Je ne pense pas qu'un tel jugement intempestif soit nécessaire, même si nous avons des problèmes, même si nous devons nous ressaisir, a-t-elle déclaré. Les termes radicaux de M. Macron ne correspondent pas à mon point de vue au sujet de la coopération au sein de l'OTAN, a ajouté la chancelière.

M. Stoltenberg a de son côté estimé que l'OTAN restait forte, affirmant que les États-Unis et l'Europe travaillaient ensemble plus que nous ne l'avons fait depuis des décennies.

Enfin, le secrétaire d'État américain Mike Pompeo a jugé, lors d'une conférence de presse à Leipzig, en Allemagne, que l'OTAN, restait historiquement un des partenariats stratégiques les plus importants.

Il en a profité pour rappeler l'exigence de Donald Trump (qui avait lui-même qualifié l'OTAN d'organisation obsolète en janvier 2017) aux pays membres de l'Alliance de mieux partager le fardeau de son financement.

La porte-parole de la diplomatie russe, Maria Zakharova, a salué de son côté sur sa page Facebook des paroles en or. Sincères et qui reflètent l'essentiel.
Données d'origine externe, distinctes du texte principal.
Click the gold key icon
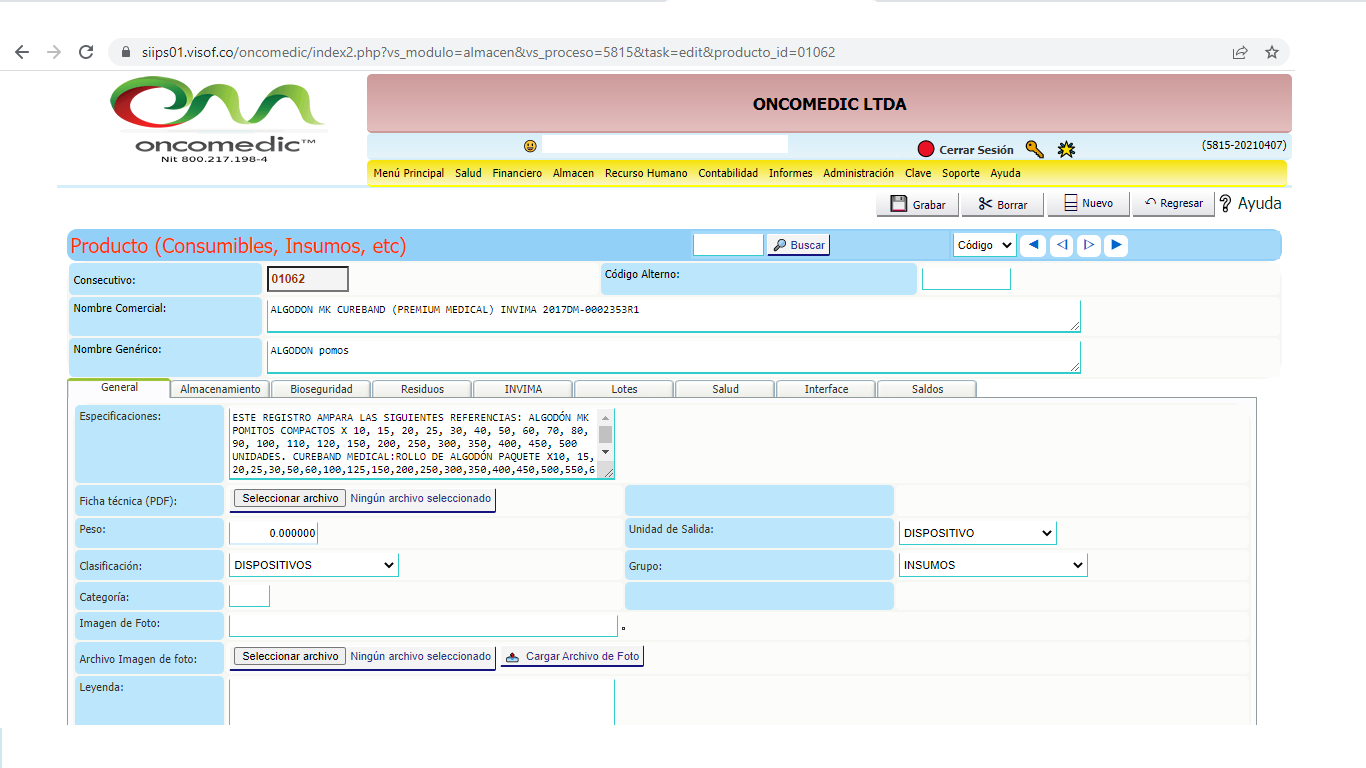[x=1034, y=149]
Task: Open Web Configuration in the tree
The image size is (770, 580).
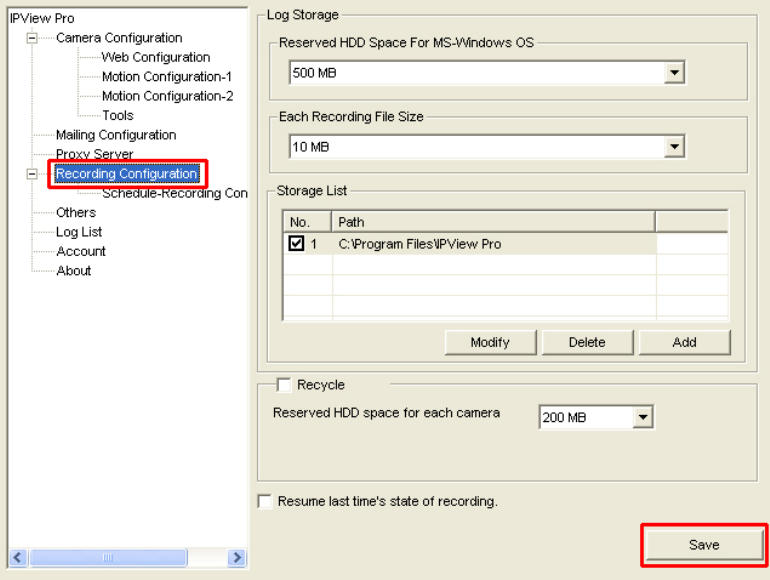Action: (155, 58)
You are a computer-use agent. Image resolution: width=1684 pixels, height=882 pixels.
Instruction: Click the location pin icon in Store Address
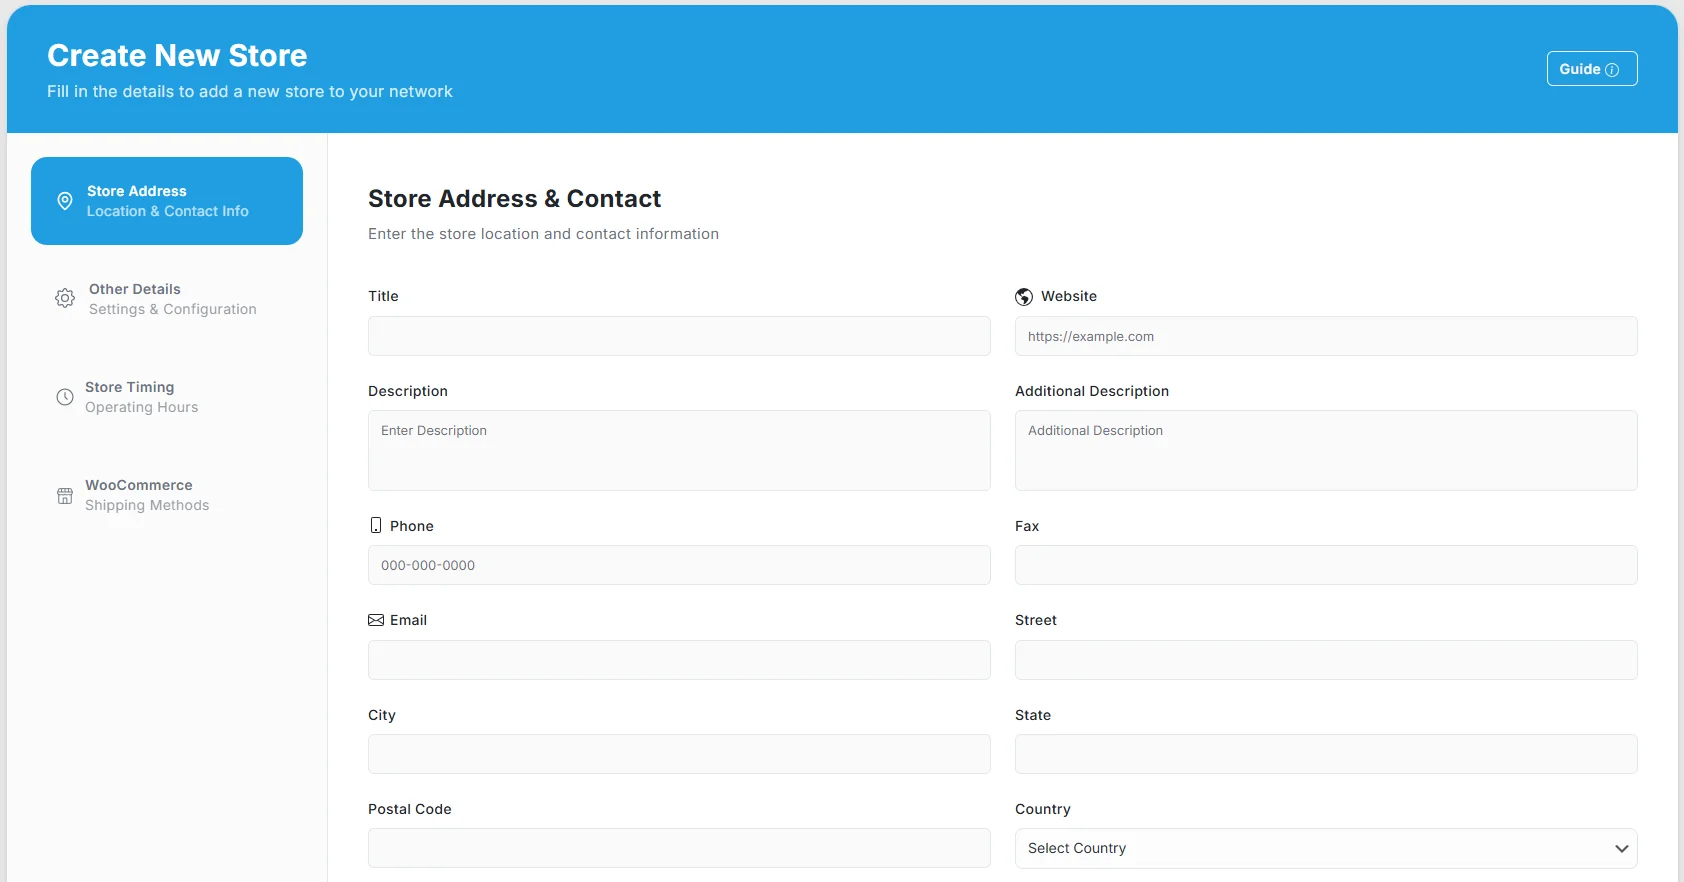pyautogui.click(x=65, y=201)
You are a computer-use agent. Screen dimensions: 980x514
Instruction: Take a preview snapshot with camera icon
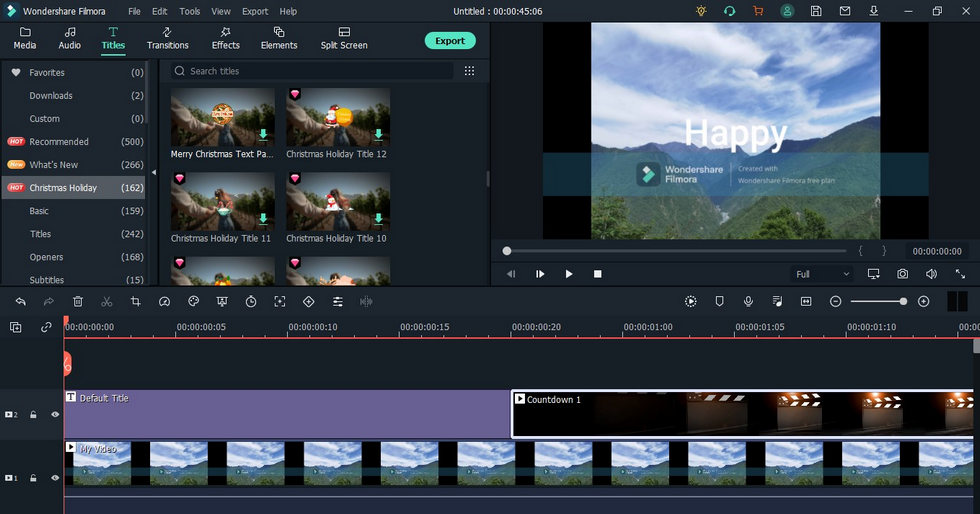click(902, 274)
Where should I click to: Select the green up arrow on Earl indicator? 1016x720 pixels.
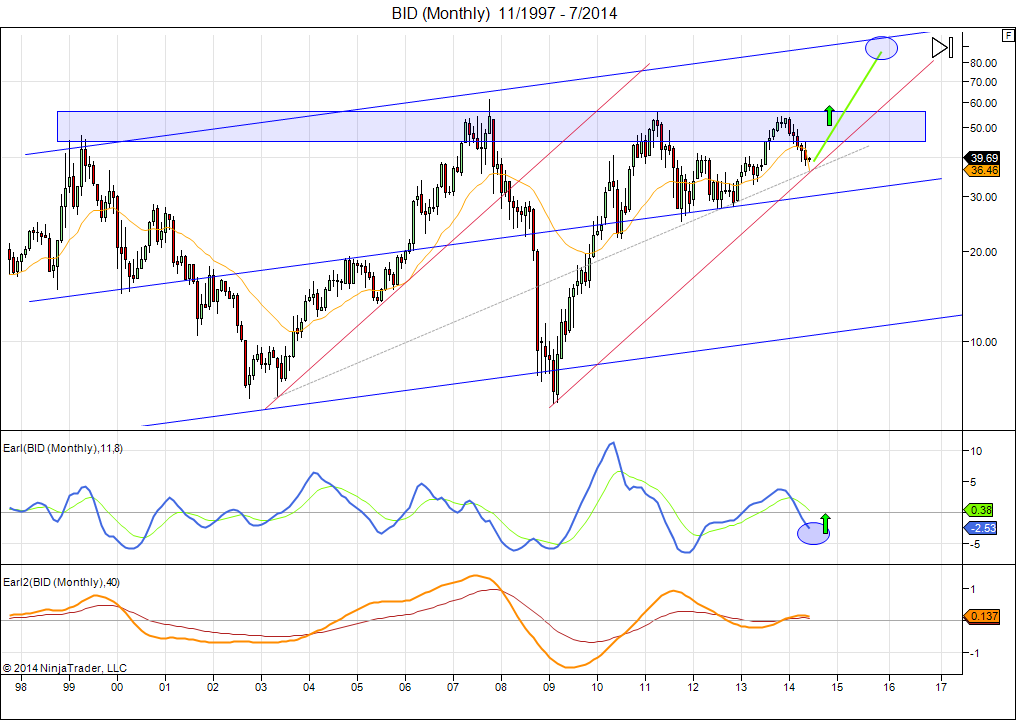pos(825,522)
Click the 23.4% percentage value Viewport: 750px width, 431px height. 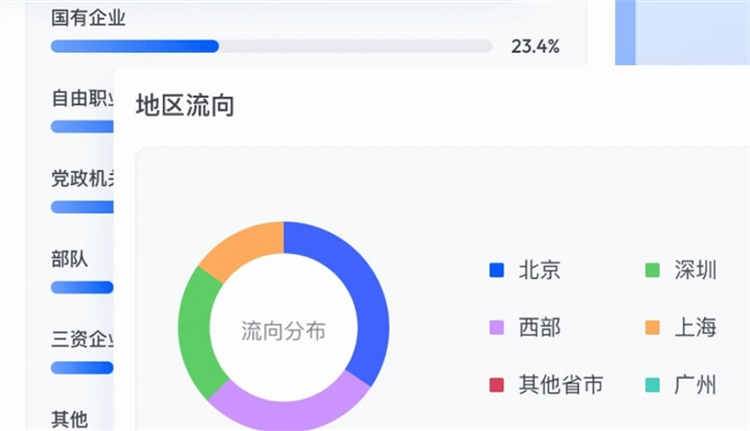click(535, 46)
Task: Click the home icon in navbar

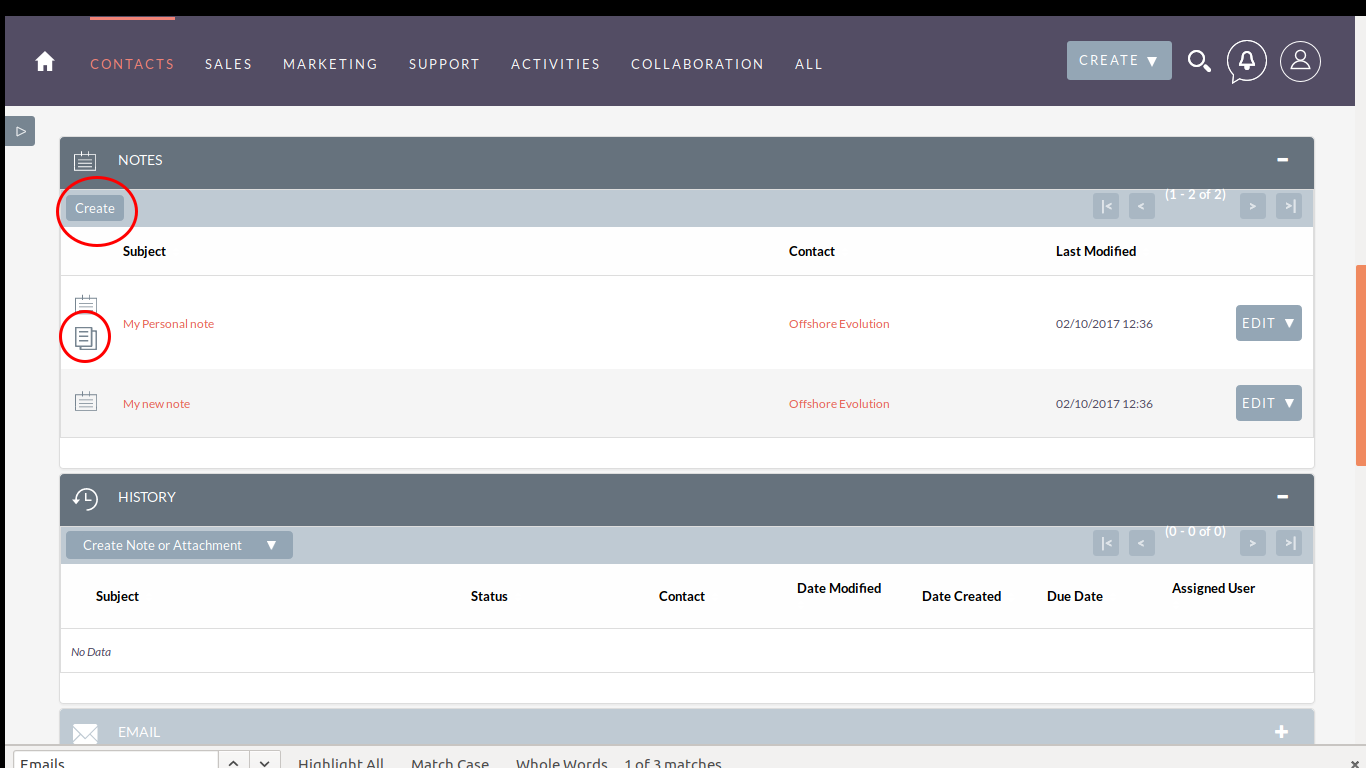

Une définition précise de l'état actuel de l'OTAN.

Le président français a cependant eu dans la même interview des mots sévères sur la Russie dont le modèle anti-européen, de surmilitarisation avec une population déclinante et un PIB équivalent à celui de l'Espagne n'est selon lui pas soutenable.

Si elle ne veut pas devenir un vassal de la Chine, la Russie n'a d'autre alternative qu'un partenariat avec l'Europe, a-t-il ajouté.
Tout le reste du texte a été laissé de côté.